BEER AT DOBKIN’S was 15 cents a glass, 25 cents a mug, and 75 cents for a pitcher. Schlitz, Pabst Blue Ribbon and Budweiser were on tap. D.C. liquor laws mandated that patrons could drink beer only at the bar and had to move to a table to order other forms of liquor.
Schechter, however, played by her own rules. “The reason I was such a success was that I let the Marines break every law,” she said. “I let them feel like it was their home away from home.”
That meant an honor system with bar tabs, or looking the other way if patrons played cards, drank a 75-cent glass of whiskey at the bar, or got up to dance on the tables of the tiny pub, which had a capacity of 75.
One regular was fond of saying, “Molly has 75 children.”
“I said it feels great — I don’t have a stretch mark on me,” she said.
Patrons, she said, included a man who would talk to his reflection in a mirror in the bar’s corner. He once complained to Schechter that a man who sat nearby looked just like him and never answered his questions. Another regular survived the Pearl Harbor bombing, though stationed on a boat that sank.

— Data extracts —

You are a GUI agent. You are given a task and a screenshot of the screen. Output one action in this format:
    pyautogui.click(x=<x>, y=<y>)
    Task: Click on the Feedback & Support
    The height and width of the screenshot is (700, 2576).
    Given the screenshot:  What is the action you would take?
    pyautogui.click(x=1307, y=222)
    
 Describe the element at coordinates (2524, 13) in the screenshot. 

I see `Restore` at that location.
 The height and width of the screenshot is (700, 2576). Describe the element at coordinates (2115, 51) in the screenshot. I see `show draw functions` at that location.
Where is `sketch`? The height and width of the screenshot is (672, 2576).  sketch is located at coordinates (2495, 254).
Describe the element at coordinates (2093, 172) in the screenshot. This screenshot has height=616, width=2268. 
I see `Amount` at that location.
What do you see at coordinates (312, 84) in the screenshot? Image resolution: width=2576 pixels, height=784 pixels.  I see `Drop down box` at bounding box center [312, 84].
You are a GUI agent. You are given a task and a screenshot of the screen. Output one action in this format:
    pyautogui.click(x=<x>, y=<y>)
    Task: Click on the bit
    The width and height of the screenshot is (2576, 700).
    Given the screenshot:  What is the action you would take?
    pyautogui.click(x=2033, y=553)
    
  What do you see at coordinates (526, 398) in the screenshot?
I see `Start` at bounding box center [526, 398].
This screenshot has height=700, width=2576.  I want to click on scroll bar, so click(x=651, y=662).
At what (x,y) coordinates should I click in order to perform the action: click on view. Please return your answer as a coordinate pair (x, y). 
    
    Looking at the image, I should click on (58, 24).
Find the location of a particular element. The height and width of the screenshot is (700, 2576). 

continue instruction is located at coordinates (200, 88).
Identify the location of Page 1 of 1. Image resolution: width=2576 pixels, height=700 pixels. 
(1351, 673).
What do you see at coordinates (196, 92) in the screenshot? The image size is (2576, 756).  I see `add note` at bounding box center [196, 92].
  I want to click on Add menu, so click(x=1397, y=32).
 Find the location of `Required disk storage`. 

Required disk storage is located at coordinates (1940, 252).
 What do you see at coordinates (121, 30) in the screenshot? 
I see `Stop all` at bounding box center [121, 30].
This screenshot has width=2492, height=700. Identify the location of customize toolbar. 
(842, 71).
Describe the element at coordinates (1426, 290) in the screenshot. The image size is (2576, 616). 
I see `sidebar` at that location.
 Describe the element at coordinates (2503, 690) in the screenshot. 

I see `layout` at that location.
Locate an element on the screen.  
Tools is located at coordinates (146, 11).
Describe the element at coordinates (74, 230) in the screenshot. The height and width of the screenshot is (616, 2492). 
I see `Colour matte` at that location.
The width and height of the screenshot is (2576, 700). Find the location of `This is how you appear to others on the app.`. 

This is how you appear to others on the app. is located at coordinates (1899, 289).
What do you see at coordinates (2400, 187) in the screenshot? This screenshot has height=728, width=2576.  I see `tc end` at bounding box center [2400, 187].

— Task brief —
Rewrite the passage about Dobkin's from the words "BEER AT DOBKIN’S" up to and including the words "capacity of 75.", replacing "Marines" with "sailors".

— Answer to this task —
BEER AT DOBKIN’S was 15 cents a glass, 25 cents a mug, and 75 cents for a pitcher. Schlitz, Pabst Blue Ribbon and Budweiser were on tap. D.C. liquor laws mandated that patrons could drink beer only at the bar and had to move to a table to order other forms of liquor.
Schechter, however, played by her own rules. “The reason I was such a success was that I let the sailors break every law,” she said. “I let them feel like it was their home away from home.”
That meant an honor system with bar tabs, or looking the other way if patrons played cards, drank a 75-cent glass of whiskey at the bar, or got up to dance on the tables of the tiny pub, which had a capacity of 75.